§ **What to do**:
Please transcribe the entries below without changing a single character.

§ **Input**:
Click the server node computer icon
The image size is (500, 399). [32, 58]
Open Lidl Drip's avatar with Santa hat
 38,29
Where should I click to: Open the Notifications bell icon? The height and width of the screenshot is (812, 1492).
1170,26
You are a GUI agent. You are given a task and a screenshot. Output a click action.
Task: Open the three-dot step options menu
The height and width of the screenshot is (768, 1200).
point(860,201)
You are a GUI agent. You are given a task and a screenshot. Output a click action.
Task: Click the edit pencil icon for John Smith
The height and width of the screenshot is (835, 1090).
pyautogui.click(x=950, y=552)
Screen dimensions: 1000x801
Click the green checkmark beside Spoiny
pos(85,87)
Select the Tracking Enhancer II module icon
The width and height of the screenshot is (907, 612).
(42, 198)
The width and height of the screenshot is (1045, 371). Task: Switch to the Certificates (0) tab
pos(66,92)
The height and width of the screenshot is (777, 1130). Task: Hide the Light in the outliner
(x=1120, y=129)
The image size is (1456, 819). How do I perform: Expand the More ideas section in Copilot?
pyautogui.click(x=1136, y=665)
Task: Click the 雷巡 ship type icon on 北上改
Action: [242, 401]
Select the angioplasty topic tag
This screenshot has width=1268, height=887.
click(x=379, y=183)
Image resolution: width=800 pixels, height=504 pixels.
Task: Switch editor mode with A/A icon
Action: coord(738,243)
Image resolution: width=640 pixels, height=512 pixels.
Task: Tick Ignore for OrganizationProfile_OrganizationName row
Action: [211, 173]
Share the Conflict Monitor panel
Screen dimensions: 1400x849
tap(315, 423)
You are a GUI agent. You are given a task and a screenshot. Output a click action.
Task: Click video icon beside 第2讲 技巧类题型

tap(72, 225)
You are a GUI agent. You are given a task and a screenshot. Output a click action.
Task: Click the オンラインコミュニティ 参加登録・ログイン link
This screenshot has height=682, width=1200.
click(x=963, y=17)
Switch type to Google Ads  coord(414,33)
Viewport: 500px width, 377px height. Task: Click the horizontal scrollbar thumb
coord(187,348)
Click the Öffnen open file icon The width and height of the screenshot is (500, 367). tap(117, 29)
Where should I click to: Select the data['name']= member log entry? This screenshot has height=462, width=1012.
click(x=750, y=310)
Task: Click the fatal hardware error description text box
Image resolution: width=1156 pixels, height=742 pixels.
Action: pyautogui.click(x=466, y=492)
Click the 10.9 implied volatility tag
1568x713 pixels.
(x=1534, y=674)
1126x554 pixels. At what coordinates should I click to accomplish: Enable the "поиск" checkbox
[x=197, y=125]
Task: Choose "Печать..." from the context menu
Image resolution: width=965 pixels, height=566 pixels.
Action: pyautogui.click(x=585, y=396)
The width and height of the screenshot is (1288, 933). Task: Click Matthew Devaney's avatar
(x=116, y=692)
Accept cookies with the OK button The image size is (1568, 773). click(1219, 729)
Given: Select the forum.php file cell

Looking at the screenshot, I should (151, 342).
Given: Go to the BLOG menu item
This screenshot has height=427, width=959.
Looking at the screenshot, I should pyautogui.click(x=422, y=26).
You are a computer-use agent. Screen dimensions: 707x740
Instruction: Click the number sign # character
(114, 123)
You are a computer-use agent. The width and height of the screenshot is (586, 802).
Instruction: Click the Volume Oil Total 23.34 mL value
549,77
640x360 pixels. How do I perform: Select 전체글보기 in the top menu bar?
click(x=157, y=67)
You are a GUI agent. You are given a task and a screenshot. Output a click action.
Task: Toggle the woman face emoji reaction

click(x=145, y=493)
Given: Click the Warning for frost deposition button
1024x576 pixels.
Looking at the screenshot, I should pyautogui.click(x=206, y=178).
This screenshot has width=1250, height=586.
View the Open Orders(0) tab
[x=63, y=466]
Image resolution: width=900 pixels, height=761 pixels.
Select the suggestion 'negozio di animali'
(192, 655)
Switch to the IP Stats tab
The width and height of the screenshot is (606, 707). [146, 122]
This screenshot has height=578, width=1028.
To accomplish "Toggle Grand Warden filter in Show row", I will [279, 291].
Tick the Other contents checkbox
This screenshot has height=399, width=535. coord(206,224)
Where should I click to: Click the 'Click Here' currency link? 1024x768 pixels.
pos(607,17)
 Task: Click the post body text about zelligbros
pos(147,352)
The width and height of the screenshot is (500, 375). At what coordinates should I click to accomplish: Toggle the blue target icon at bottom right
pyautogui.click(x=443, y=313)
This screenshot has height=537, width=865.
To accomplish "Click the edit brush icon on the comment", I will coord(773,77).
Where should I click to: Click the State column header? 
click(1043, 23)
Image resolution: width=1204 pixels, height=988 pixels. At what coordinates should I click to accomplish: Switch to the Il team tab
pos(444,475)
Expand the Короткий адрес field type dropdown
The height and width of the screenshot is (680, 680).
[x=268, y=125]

§ **Result below**:
Click the server node computer icon
The image size is (500, 399). [32, 58]
Open Lidl Drip's avatar with Santa hat
 38,29
Where should I click to: Open the Notifications bell icon? The height and width of the screenshot is (812, 1492).
1170,26
You are a GUI agent. You are given a task and a screenshot. Output a click action.
Task: Open the three-dot step options menu
The height and width of the screenshot is (768, 1200).
point(860,201)
You are a GUI agent. You are given a task and a screenshot. Output a click action.
Task: Click the edit pencil icon for John Smith
The height and width of the screenshot is (835, 1090).
pyautogui.click(x=950, y=552)
Screen dimensions: 1000x801
Click the green checkmark beside Spoiny
pos(85,87)
Select the Tracking Enhancer II module icon
The width and height of the screenshot is (907, 612).
(42, 198)
The width and height of the screenshot is (1045, 371). Task: Switch to the Certificates (0) tab
pos(66,92)
The height and width of the screenshot is (777, 1130). Task: Hide the Light in the outliner
(x=1120, y=129)
The image size is (1456, 819). How do I perform: Expand the More ideas section in Copilot?
pyautogui.click(x=1136, y=665)
Task: Click the 雷巡 ship type icon on 北上改
Action: [242, 401]
Select the angioplasty topic tag
This screenshot has width=1268, height=887.
click(x=379, y=183)
Image resolution: width=800 pixels, height=504 pixels.
Task: Switch editor mode with A/A icon
Action: coord(738,243)
Image resolution: width=640 pixels, height=512 pixels.
Task: Tick Ignore for OrganizationProfile_OrganizationName row
Action: [211, 173]
Share the Conflict Monitor panel
Screen dimensions: 1400x849
tap(315, 423)
You are a GUI agent. You are given a task and a screenshot. Output a click action.
Task: Click video icon beside 第2讲 技巧类题型

tap(72, 225)
You are a GUI agent. You are given a task and a screenshot. Output a click action.
Task: Click the オンラインコミュニティ 参加登録・ログイン link
This screenshot has height=682, width=1200.
click(x=963, y=17)
Switch type to Google Ads  coord(414,33)
Viewport: 500px width, 377px height. Task: Click the horizontal scrollbar thumb
coord(187,348)
Click the Öffnen open file icon The width and height of the screenshot is (500, 367). tap(117, 29)
Where should I click to: Select the data['name']= member log entry? This screenshot has height=462, width=1012.
click(x=750, y=310)
Task: Click the fatal hardware error description text box
Image resolution: width=1156 pixels, height=742 pixels.
Action: pyautogui.click(x=466, y=492)
Click the 10.9 implied volatility tag
1568x713 pixels.
(x=1534, y=674)
1126x554 pixels. At what coordinates should I click to accomplish: Enable the "поиск" checkbox
[x=197, y=125]
Task: Choose "Печать..." from the context menu
Image resolution: width=965 pixels, height=566 pixels.
Action: pyautogui.click(x=585, y=396)
The width and height of the screenshot is (1288, 933). Task: Click Matthew Devaney's avatar
(x=116, y=692)
Accept cookies with the OK button The image size is (1568, 773). click(1219, 729)
Given: Select the forum.php file cell

Looking at the screenshot, I should (151, 342).
Given: Go to the BLOG menu item
This screenshot has height=427, width=959.
Looking at the screenshot, I should pyautogui.click(x=422, y=26).
You are a computer-use agent. Screen dimensions: 707x740
Instruction: Click the number sign # character
(114, 123)
You are a computer-use agent. The width and height of the screenshot is (586, 802).
Instruction: Click the Volume Oil Total 23.34 mL value
549,77
640x360 pixels. How do I perform: Select 전체글보기 in the top menu bar?
click(x=157, y=67)
You are a GUI agent. You are given a task and a screenshot. Output a click action.
Task: Toggle the woman face emoji reaction

click(x=145, y=493)
Given: Click the Warning for frost deposition button
1024x576 pixels.
Looking at the screenshot, I should pyautogui.click(x=206, y=178).
This screenshot has width=1250, height=586.
View the Open Orders(0) tab
[x=63, y=466]
Image resolution: width=900 pixels, height=761 pixels.
Select the suggestion 'negozio di animali'
(192, 655)
Switch to the IP Stats tab
The width and height of the screenshot is (606, 707). [146, 122]
This screenshot has height=578, width=1028.
To accomplish "Toggle Grand Warden filter in Show row", I will [279, 291].
Tick the Other contents checkbox
This screenshot has height=399, width=535. coord(206,224)
Where should I click to: Click the 'Click Here' currency link? 1024x768 pixels.
pos(607,17)
 Task: Click the post body text about zelligbros
pos(147,352)
The width and height of the screenshot is (500, 375). At what coordinates should I click to accomplish: Toggle the blue target icon at bottom right
pyautogui.click(x=443, y=313)
This screenshot has height=537, width=865.
To accomplish "Click the edit brush icon on the comment", I will coord(773,77).
Where should I click to: Click the State column header? 
click(1043, 23)
Image resolution: width=1204 pixels, height=988 pixels. At what coordinates should I click to accomplish: Switch to the Il team tab
pos(444,475)
Expand the Короткий адрес field type dropdown
The height and width of the screenshot is (680, 680).
[x=268, y=125]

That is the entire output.